— BEGIN Reading text —

In the Gita too it is declared "I am the bliss of Brahmam, of Positive Immortality, of Timeless Dharma, and Eternal Bliss". The sloka is in the XIV Chapter:

Brahmanohi prathishta - aham amrithasya avyayasya cha
Saaswathasya cha dharmasya sukhasya - aikaanthikasya cha

It is this Amrithadharma that is described in the Upanishads and since the Gita is the kernel of the Upanishads, the same is emphasised in the Gita too. The Dharmic way of life is as the very breath: It is the road to self-relisation. Those who walk along it are dear to the Lord; He dwells with all who are truthful, whose deeds spring from Dharma. That is the reason why the Gita teaches Arjuna to develop certain qualities, which help the practice of Atmic Dharma. These are delineated in slokas 13 to 19 of the XII Chapter. Those who have drunk deep at the fountain of the Gita will remember these. The most important of the slokas in this context is:

Ye thu dharmyaamritham idam yathoktham Paryupaasathe
Sraddhadhaanaa math paramaa bhakthaasthe atheeva math priyaah

What a grand idea this sloka conveys! That is the concluding sloka of the series which gives the qualities one has to develop. It calls the entire group Dharmyaamritham, the Dharmic way to immortality! The Lord has declared therein that those who have these qualities, those who trust in Him as the only ultimate Goal, those who are attached to Him as the single-mindedly are dearest and nearest to Him.

— END Reading text —
— BEGIN Dataset entries —

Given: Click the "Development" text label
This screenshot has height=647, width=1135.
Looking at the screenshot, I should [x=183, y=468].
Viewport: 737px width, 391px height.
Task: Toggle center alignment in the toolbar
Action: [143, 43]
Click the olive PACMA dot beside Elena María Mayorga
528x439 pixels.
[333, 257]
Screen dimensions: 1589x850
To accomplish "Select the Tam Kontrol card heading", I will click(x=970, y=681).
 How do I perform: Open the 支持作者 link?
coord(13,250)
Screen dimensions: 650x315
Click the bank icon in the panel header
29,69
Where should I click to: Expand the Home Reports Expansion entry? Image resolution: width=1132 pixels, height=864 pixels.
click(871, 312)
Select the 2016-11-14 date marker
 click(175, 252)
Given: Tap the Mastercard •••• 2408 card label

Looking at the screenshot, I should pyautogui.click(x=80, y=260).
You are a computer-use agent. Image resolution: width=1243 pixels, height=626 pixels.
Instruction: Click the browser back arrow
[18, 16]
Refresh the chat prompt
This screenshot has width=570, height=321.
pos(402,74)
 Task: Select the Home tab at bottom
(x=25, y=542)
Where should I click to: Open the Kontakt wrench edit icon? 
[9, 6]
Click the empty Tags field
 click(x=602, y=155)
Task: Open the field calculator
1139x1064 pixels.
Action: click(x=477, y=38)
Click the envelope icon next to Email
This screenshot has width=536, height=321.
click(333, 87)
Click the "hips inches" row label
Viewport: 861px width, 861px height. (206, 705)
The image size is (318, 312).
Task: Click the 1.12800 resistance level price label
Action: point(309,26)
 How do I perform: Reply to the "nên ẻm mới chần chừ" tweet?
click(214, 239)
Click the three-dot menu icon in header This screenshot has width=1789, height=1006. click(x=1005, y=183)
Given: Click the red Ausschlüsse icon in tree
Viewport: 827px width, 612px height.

— END Dataset entries —

## Written problem 1
Translate this sentence from the passage on the Gita into Spanish: "That is the concluding sloka of the series which gives the qualities one has to develop."
## Written problem 2
Using the passage on the Gita, decide whether each statement agrees with it. Answer yes or no and quote the words that settle it.
(a) The qualities that help the practice of Atmic Dharma are set out in slokas 13 to 19 of the XII Chapter.
(b) The sloka declaring "I am the bliss of Brahmam" is in the XII Chapter.
(c) The passage describes the Gita as the kernel of the Upanishads.
## Written problem 3
Carry the passage on the Gita forward from the point where it stops, keeping its subject and tone.
None of the raw records are required for the work here.

## Task result 1
Ese es el sloka final de la serie que presenta las cualidades que uno debe desarrollar.

## Task result 2
(a) Yes: "These are delineated in slokas 13 to 19 of the XII Chapter."
(b) No: "The sloka is in the XIV Chapter"
(c) Yes: "the Gita is the kernel of the Upanishads"

## Task result 3
Note the expression, Dharmyaamritham, used here. Ponder over it and draw inspiration from it! The Nectar of the Lord's Grace is deserved only by those who adhere to the Lord's Dharma. Simple folk believe that they have Bhakthi towards the Lord, but they do not pause to inquire whether the Lord has Love towards them! People who pine to discover this are rather rare. That is really the true measure of spiritual success. The same person is king to his subjects, son to his parents, enemy to his enemies, husband to his wife, father to his son. He plays many roles. Yet, if you ask him who he is, he would be wrong if he gives any of these relationships as his distinctive marks. For, they are pertaining to physical relationship or activities. They are all terms denoting physical kinships or professional relationships, names attached to temporary statuses. Nor can he reply that he is the head, the feet, the hands, etc., for, they are but the limbs of the physical form. He is more real than all the limbs, beyond names and forms which are all falsities hiding the basic Brahmam; he is known as 'I'; reflect over that entity well, and discover who that 'I' really is.

While, it is so hard to analyse and understand your entity, how can you pronounce judgement on other entities with any definiteness? What you refer to as 'I' and as 'You' relate to the body, the appearance; they are not Sath. The Atma is One and Indivisible; Dharma based on That is genuine Dharma.

Some ask: "You go on saying 'Atma', 'Atma'; well what is the Rupa or form of this Atma?" But, wherefrom is Atma to get form? It is eternal, unchanging, immortal. It is goodness, right, beneficence. It is immutable, unblemished. It cannot be limited by any particular name or form. It can be understood by the Jnana that dawns in and through the Karmadeha, i.e., the body acquired as a result of activity. The body alone has name and form, and so, in every activity of the body, you should manifest the Atmadharma, Dharma based on the Atma-consciousness.

It is said, "the Atma is neither male nor female; nor cattle nor sheep nor horse nor elephant nor bird nor tree; it is beyond such categorisations". These distinctions and differences arise on the basis of activity; the Atma is incapable of modification; only one thing can be posited about it, viz., that It is. The sum and substance of all this is that the Atma is the Absolute, the Paramartha. The rest is all particular, insignificant, false, unreal, denotable, and identificable.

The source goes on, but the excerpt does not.